Durante muitos anos em Wall Street, circulava a mesma ideia: a estabilidade de preços e emprego guiava como o Fed (banco central dos EUA) definiria as taxas de juros. Isso era invocado tanto por Alan Greenspan, quanto por Jerome Powell.
A última escolha do presidente americano Donald Trump para diretor do Fed, Stephen Miran, citou uma terceiro ponta: o Fed deveria buscar “taxas de juros moderadas para o longo prazo”. Aí, a conversa surgiu nas mesas de negociação de títulos de dívida, enquanto os analistas debatiam o que tudo isso significava.
Para a surpresa de muitos, descobriu-se que Miran simplesmente citava na íntegra uma parte há muito esquecida do estatuto do Fed. Mas para veteranos do mercado como Andrew Brenner, a importância para os mercados financeiros era clara — e alarmante, com o potencial de abalar carteiras.
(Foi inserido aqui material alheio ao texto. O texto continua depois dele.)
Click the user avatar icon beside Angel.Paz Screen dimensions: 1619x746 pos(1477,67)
Na visão de Brenner, o fato de Miran, famoso pelo “Acordo de Mar-a-Lago” e recém-nomeado funcionário do Fed, ter achado apropriado mencionar o “terceiro mandato” em depoimento ao Congresso é um dos sinais mais claros até agora de que o governo pretende usar a política monetária para influenciar os rendimentos dos títulos de longo prazo, usando os próprios estatutos do banco central como justificativa.
Isso também ressalta o quanto Trump está disposto a romper décadas de normas institucionais para destruir a independência de longa data do Fed em benefício de seus próprios objetivos.
Cláusula do Fed
O governo Trump “encontrou esta cláusula nos documentos originais do Fed, que não estavam bem definidos. Ela permite ao Fed ter uma influência muito maior sobre as taxas de juros de longo prazo”, escreveu Brenner, vice-chairman da Natalliance Securities, em uma nota no começo deste mês. “Este não é um assunto para hoje, mas certamente é algo para se pensar.”
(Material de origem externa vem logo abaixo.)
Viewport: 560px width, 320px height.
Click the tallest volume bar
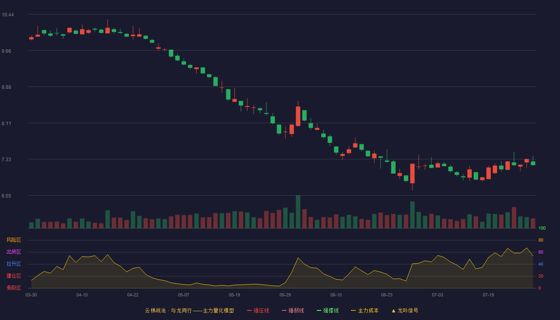(298, 212)
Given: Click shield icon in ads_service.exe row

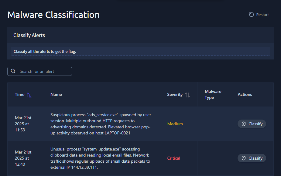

Nenhuma dessas políticas está em vigor atualmente. Elas não têm sido necessárias, com os rendimentos dos títulos dos EUA de todos os vencimentos em queda, conforme a deterioração do mercado de trabalho abre caminho para novos cortes nos juros.
Além disso, nos últimos tempos, o “terceiro mandato” tem sido considerado mais um subproduto natural da gestão da inflação.
Ainda assim, alguns investidores afirmam que o foco excessivo nas taxas de longo prazo é suficiente para que incluam a possibilidade de algum tipo de ação em seus cálculos para o mercado de títulos.
Outros alertam que, com manobras pouco ortodoxas para limitar as taxas de longo prazo se tornando parte da política, aumenta o risco de efeitos adversos, especialmente a inflação, o que tornaria a gestão da dívida — e o trabalho do Fed — ainda mais difícil no final.
Embora o processo de definição de juros receba destaque, são os rendimentos dos Treasuries de longo prazo — definidos em tempo real por operadores ao redor do mundo — que determinam quanto os americanos pagam em hipotecas e empréstimos, entre outras dívidas.
A importância das taxas de juros de longo prazo para a economia americana e o custo da propriedade de uma casa têm sido regularmente destacados pelo secretário do Tesouro dos EUA, Scott Bessent, que, tal como Miran, invocou os três objectivos estatutários do Fed em um artigo no The Wall Street Journal. Neste artigo, Bessent criticou a expansão da missão do banco central.
“Esta é claramente uma prioridade, já que a administração quer estimular o mercado imobiliário”, disse à Bloomberg TV Lisa Hornby, chefe de renda fixa para os EUA na Schroders.
Longo prazo
Um possível ponto de gatilho para a ação seria um cenário em que os rendimentos de longo prazo permanecessem elevados, apesar de uma série de cortes nos juros pelo Fed, diz George Catrambone, chefe de renda fixa na DWS Americas.
“Seja com o apoio do Tesouro e/ou do Fed, ou vice-versa, eles chegarão lá de uma forma ou de outra, essa função de reação ocorrerá”, disse Catrambone. Nos últimos meses, ele vem renovando Treasuries com vencimento mais curto para títulos de 10, 20 e 30 anos, e admite que “essa tem sido uma posição fora do consenso.”
Uma medida mais drástica envolveria a compra de títulos pelo Fed como parte do programa de flexibilização quantitativa, embora Bessent tenha escrito longamente sobre o que ele considera serem efeitos negativos dessa flexibilização. O chefe do Tesouro, no entanto, apoiou a medida para “verdadeiras emergências”. Outra opção seria o Tesouro trabalhar com o Fed para absorver as emissões de longo prazo.